Hoa Duong Piyaka (URBS 2001)
Hoa Duong Piyaka has worked in the field of international human rights and philanthropy. She has extensive experience in program management, grant making, and public policy in a variety of settings. She has held program officer positions focused on Southeast Asia at the Fund for Global Human Rights where in under three years she tripled the program grants portfolio and budget, including the launch of the organization’s Burma program, and at the Global Fund for Children, where she managed a nine-country grant making portfolio to support youth programs. She founded and chaired the Asia Pacific Funders Working Group, a collective of Asia-focused human rights institutional donors to strategically leverage resources to the region. Her thematic knowledge of forced migration, anti-trafficking, and refugee issues is grounded in policy advising and program management at the U.S. Office of Refugee Resettlement and the United Nations High Commissioner for Refugees in Kenya. Hoa earned her BA at Penn with a double major in Philosophy, Politics, Economics (PPE) and Urban Studies. She has a Master’s of Public Policy degree from Harvard University’s John F. Kennedy School of Government. During her sophomore year at Penn, Hoa was elected Chair of the Asia Pacific Student Coalition, and partnered with students and staff to establish the Pan-Asian American Community House (PAACH) and the Asian Pacific American Women’s Leadership Initiative (APAWLI). She continues to support PAACH as a member of its Advisory Board.

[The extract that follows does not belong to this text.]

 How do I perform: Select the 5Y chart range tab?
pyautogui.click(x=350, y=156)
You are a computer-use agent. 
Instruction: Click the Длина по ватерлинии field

She currently lives with her family in Chiang Mai, Thailand.
Gina Dukes (URBS 2016)
Gina Dukes’ is graduating this year with a major in Urban Studies and a minor in Urban Education. Gina came to Penn with a passion for social justice and education and a record of activism and achievement in the arts through Philly Young Playwrights and Youth Poetry Movement. Her activities at Penn reflect these same passions. She has worked with the Netter Center for Community Partnerships designing and providing instruction to students and adults and working with a group of afterschool youth at Lea School. She is a member of Onyx Senior Honor Society and a dance instructor for Odunde 365 youth program. Her internships include Art Sanctuary, the Philadelphia Youth Commission, the Free Library of Philadelphia, and the Agatson Urban Nutrition Initiative. She studied abroad in her junior year through the Cities in the 21st Century program traveling to Brazil, India, and South Africa. At Penn, Gina co-founded SOUL (Students Organizing for Unity and Liberation), a student organization mobilizing against racial injustices and oppressive capitalist state sanctioned inequality. Through SOUL, Gina works to eradicate the marginalization of Black and Brown people through raising social and political consciousness, direct action organizing, political mobilization, and community building initiatives to create and sustain a movement for ending systemic complexes that oppress communities of color.